Further case reports documented noteworthy single-case experiences in special clinical constellations and included resective surgery in n-methyl aspartate receptor (NMDAR) encephalitis and a mitochondrial disorder, or other therapeutical surgical approaches such as deep brain stimulation (DBS) or corpus callosotomy (CC).

Two pediatric patients aged 9 and 5 years with febrile infection-related epilepsy syndrome (FIRES) and RSE requiring HDST underwent centromedian thalamic nuclei DBS and anakinra treatment and showed remarkably different outcomes. Clinically meaningful seizure reduction prompting ICU discharge and good long-term outcome (attending regular school besides some seizures) was reported for the 9‑year-old patient, whereas no relevant clinical improvement was observed in the other patient [18].

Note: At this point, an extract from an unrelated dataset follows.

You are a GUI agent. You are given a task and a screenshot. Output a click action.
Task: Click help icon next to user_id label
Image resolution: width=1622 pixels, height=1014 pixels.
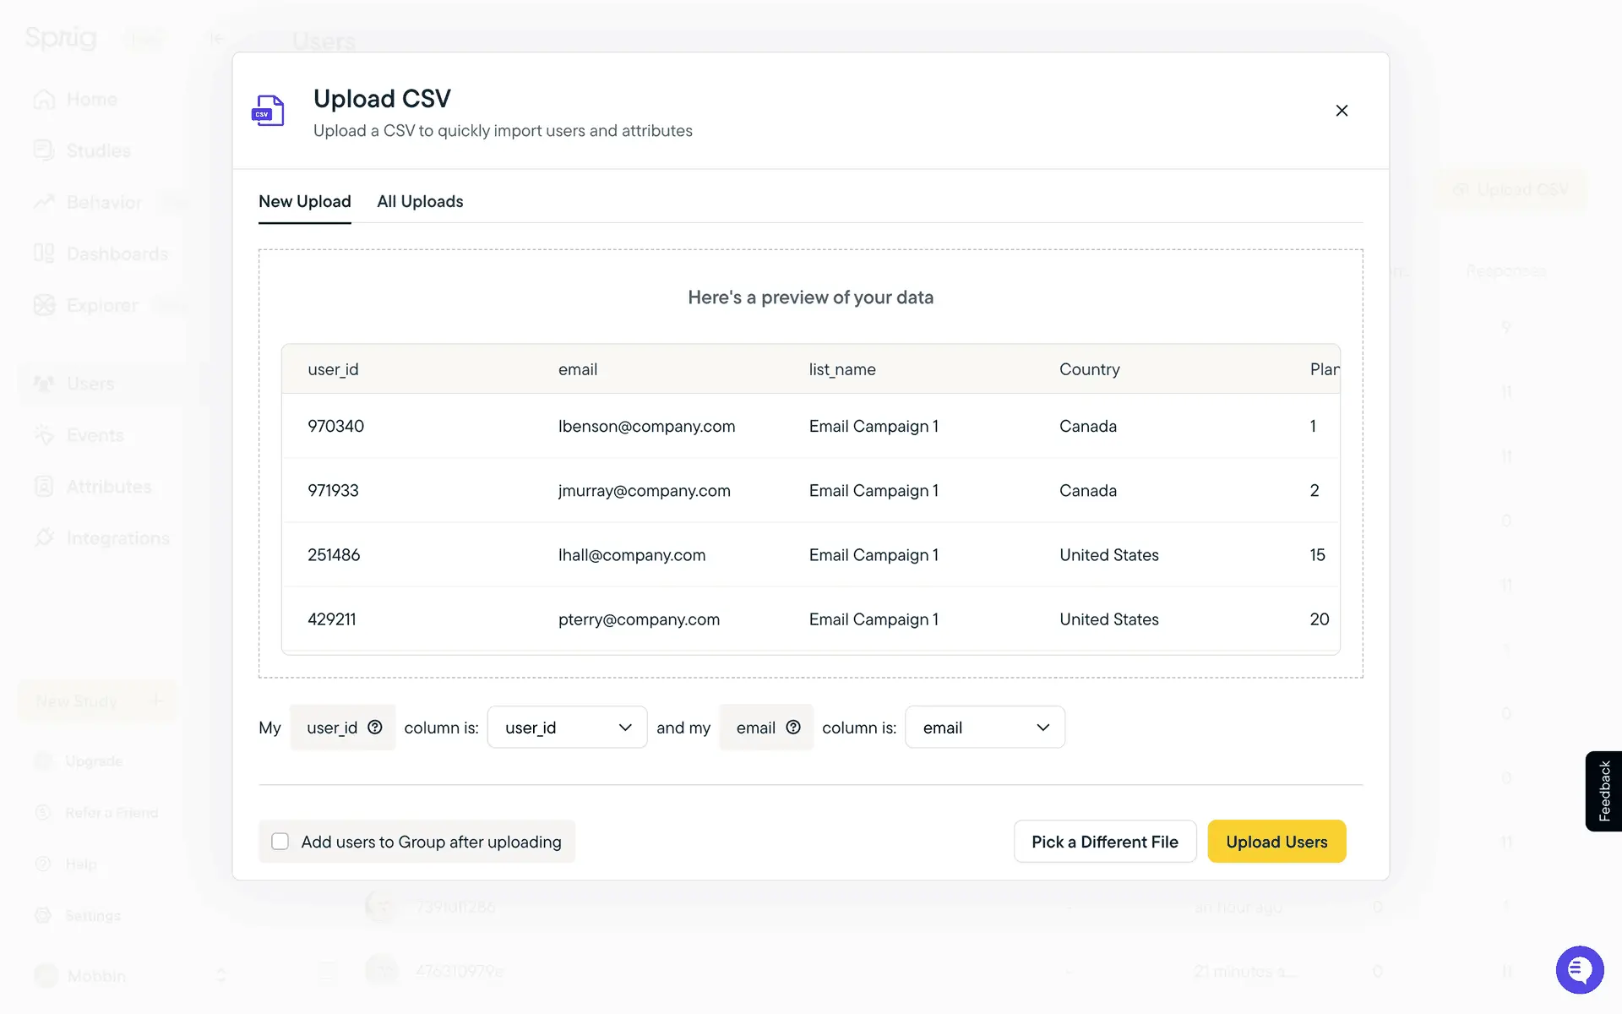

Another patient (9 years old) with FIRES and RSE who underwent centromedian thalamic nuclei DBS (without anakinra treatment) demonstrated considerable improvement in baseline mental status 30 days after DBS insertion and ICU discharge, although seizure freedom was not achieved [17].

Resective surgery was performed on a 7-year-old patient with refractory partial SE secondary to NMDAR antibody encephalitis [19]. Left occipital resection was performed after 3 months of HDST treatment on the basis of localized EEG seizure activity, ictal hyperperfusion (SPECT) and cortical hypometabolism (FDG-PET) in the left posterior region. Intraoperative ECoG also revealed left occipital ictal activity. Status epilepticus stopped immediately after surgery (left occipital lobectomy) and the patient was discharged from the ICU 12 days later. At follow-up after 2 years, homonymous hemianopia and dysphasia were present. The patient was able to eat on his own but needed supervision in almost all other activities. He was still on four ASM and suffered from two to three seizures per week.

A 4-year-old child underwent palliative hemispherotomy due to medically refractory epilepsia partialis continua (EPC) of the right hemisphere caused by a heterozygous POLG1 mutation (Alpers disease), which prompted some ethical concerns [20, 21]. She was ventilated due to involvement of the left diaphragm by the EPC. After right-sided hemispherotomy, EPC stopped and the patient was discharged from the ICU. She died 2 months later due to liver failure secondary to a respiratory infection.

A 9-year-old boy with RSE of unknown cause (no focal lesions were detected on high-resolution MRI, and both EEG and ictal SPECT were not lateralizing) requiring HDST underwent CC. The RSE stopped after CC. At 6 months after surgery, neurological function had recovered to the baseline before the RSE occurred [22]. Data on vagal nerve stimulation (VNS) in pediatric RSE are sparse. In a retrospective survey of 16 patients, the authors reported on a decreased risk of SE after VNS implantation [23]. However, the patients did not undergo implantation during the acute phase of SE after receiving HDST. Similar findings were provided by a systematic review of VNS in refractory and super-refractory status in both children and adults [24]. As the information about VNS regimes was inconsequent, the authors questioned whether reporting of the treatments covered the refractory phase only.